The 3-0 defeat at Camp Nou left Xavi’s team with just four points from five Group C games, six points behind second-placed Inter, sealing their relegation to the Europa League.

It is the second season in a row that five-time champion Barcelona has failed to qualify for the Champions League last-16, having previously done so for 17 consecutive seasons.

This time, however, it could be far more disastrous.

Barcelona spent more than £130 million on new players in the summer, including £40 million for Robert Lewandowski, and their budget for the season accounted for a run to the Champions League quarter-finals.

Barcelona’s humiliating exit from the competition elicited an outraged response from Spain’s sports media, with Catalan daily Sport calling it a “complete failure.”

The 3-0 loss against Bayern Munich, in which Barcelona failed to register a single shot on target, is described as “the saddest game” on their top page. Winning the Europa League “is absolutely no consolation to anyone,” writes journalist Sergi Capdevila.

The words ‘ciao’ and ‘kaput’ appear on the front page of Mundo Deportivo, above a photograph of Sergio Busquets kneeling on the pitch with his head down, and describe Barcelona as “victims of their own ineffectiveness.”
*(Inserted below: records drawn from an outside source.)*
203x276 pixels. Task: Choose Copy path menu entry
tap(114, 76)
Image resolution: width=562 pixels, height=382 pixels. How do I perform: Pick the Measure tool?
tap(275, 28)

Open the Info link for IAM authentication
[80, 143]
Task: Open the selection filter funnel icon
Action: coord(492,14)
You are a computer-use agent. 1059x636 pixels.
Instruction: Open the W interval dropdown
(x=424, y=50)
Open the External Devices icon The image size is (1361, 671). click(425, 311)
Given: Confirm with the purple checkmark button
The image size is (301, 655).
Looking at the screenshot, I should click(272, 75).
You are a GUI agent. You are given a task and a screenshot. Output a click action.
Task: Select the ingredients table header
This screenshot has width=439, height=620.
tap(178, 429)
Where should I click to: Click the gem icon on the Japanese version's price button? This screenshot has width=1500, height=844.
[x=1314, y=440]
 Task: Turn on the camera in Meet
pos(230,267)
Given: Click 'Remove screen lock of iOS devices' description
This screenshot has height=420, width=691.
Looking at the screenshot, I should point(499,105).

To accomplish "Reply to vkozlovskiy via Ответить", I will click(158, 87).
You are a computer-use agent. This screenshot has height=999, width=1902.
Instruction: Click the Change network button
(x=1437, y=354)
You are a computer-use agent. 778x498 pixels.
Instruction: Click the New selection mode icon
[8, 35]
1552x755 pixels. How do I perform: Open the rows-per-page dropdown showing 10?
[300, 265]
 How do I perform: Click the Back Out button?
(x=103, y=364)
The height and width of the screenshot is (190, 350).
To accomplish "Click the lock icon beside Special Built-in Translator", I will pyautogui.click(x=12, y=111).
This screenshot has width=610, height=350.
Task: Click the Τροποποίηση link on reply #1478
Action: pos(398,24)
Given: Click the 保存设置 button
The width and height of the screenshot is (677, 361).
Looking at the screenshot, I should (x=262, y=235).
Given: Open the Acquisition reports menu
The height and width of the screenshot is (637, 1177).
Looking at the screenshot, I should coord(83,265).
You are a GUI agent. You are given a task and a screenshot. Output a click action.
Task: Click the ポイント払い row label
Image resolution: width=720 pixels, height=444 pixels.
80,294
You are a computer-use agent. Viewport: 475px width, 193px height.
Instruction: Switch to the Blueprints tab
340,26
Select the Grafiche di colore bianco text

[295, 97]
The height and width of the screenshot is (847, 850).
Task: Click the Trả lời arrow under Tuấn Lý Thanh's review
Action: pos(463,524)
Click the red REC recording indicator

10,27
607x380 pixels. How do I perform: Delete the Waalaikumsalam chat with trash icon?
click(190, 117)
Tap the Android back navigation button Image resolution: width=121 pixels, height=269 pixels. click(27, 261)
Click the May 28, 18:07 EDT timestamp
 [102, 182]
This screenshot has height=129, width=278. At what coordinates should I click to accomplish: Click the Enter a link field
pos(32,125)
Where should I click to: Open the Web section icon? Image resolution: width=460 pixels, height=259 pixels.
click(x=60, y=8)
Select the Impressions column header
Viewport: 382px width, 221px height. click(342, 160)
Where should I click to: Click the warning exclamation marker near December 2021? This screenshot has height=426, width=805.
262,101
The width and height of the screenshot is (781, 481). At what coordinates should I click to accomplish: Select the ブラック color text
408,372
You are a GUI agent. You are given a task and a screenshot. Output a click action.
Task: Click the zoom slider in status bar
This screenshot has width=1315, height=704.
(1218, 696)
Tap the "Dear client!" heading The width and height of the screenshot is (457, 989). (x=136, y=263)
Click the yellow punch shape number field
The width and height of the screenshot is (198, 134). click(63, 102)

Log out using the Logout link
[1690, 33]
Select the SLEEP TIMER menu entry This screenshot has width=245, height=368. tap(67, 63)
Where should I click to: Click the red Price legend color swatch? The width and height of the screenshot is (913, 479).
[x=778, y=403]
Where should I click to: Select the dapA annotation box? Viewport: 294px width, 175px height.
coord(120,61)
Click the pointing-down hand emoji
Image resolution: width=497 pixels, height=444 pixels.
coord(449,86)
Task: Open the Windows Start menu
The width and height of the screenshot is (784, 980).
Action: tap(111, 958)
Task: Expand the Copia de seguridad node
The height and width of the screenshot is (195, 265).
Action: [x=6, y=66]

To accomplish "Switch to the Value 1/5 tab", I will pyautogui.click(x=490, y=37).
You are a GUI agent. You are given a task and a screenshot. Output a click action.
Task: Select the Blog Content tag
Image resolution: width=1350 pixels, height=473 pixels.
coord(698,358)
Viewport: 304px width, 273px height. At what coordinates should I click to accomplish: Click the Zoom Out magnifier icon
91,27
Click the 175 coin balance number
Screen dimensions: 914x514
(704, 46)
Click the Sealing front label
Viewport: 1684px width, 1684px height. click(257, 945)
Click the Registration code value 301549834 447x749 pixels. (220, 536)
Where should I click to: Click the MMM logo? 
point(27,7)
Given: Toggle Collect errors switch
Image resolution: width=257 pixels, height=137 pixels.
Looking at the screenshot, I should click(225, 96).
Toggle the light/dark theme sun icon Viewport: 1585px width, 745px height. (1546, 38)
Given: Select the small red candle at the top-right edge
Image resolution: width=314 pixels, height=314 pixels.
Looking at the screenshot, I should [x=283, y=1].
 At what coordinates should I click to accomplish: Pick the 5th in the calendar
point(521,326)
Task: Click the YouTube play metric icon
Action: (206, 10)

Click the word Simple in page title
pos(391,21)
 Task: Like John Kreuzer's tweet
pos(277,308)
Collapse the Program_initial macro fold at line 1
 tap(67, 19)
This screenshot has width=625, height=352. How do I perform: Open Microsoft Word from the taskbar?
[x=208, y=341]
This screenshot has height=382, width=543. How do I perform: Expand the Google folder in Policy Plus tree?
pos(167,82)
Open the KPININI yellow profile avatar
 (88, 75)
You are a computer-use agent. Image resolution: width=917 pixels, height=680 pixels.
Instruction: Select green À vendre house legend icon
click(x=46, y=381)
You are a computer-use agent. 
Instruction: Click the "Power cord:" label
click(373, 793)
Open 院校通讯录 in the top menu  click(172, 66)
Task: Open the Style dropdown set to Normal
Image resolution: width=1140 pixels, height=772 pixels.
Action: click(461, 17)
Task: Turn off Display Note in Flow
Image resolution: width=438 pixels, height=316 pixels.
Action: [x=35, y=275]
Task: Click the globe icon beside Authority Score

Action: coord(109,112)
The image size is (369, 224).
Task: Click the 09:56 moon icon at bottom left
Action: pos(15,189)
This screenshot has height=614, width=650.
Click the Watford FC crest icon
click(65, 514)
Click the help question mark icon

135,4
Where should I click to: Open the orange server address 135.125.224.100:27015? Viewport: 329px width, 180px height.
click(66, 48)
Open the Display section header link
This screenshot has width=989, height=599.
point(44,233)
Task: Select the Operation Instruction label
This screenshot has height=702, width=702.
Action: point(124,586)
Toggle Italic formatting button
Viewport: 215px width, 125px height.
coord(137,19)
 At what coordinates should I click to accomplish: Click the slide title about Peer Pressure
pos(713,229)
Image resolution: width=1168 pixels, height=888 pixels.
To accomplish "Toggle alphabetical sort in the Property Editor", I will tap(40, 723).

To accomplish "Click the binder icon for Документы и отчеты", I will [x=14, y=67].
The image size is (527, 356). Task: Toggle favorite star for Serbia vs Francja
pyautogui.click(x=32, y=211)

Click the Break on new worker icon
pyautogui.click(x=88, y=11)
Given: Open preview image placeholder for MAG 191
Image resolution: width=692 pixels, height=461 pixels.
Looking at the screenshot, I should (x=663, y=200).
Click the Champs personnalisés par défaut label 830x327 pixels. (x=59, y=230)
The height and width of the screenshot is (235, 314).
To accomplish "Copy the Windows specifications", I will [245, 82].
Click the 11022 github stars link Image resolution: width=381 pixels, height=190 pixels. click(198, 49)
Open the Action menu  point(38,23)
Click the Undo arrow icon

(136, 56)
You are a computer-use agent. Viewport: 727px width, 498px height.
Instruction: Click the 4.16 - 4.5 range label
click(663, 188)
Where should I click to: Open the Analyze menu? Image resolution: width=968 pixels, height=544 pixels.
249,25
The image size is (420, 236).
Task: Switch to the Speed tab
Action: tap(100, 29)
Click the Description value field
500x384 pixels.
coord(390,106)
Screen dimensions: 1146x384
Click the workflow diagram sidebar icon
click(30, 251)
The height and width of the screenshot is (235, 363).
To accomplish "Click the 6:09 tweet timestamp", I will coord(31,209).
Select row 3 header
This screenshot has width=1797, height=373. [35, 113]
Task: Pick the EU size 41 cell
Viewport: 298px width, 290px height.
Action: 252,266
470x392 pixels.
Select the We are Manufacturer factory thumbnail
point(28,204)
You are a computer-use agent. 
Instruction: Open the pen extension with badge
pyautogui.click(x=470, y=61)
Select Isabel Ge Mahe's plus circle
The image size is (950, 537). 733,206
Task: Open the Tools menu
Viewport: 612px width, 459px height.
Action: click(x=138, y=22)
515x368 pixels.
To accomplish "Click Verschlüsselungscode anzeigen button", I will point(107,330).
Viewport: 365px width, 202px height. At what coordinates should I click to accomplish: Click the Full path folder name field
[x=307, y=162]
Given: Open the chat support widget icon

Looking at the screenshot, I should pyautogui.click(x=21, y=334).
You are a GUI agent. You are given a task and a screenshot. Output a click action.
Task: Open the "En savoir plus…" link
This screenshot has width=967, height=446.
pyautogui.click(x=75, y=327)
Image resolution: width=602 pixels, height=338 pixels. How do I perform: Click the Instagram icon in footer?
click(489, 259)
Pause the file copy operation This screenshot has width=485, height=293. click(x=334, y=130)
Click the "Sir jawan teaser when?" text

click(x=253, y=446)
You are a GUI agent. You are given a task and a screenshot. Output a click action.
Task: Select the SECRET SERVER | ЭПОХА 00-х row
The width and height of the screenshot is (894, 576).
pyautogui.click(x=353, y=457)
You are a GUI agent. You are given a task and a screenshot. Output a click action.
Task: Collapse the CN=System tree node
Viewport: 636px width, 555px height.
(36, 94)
“For now,” writes Joan Poqui in his match report from Camp Nou, “Barcelona’s return to European greatness is a dream.” Columnist Santi Nolla, meanwhile, writes: “It is simply a failure.”

Joan Laporta, the club’s returning president, “needed to succeed quickly”, adds Nolla.

“He used the sale of assets to form a squad that could get through the group stage. He was not asked to win the Champions League, but certainly to reach the next phase.

“They can still win La Liga, the Copa del Rey and the Europa League, but the great dream has vanished. Barcelona is not ready to compete with the big teams in Europe.”

On its front page, L’Esportiu uses the word “penance” to describe Barcelona as “impotent and incapable of competing with Europe’s top.”

Meanwhile, the Madrid-based AS characterises the evening’s events as a “night of fear,” referring to Barcelona’s loss as well as that of Atletico Madrid, who also went out with a 2-2 draw against Bayer Leverkusen in which they missed a penalty deep in stoppage time.

“A nightmare with no end,” writes journalist Santi Gimenez, describing Barcelona’s exit as a “total failure” which ranks as the club’s worst “for a quarter of a century”.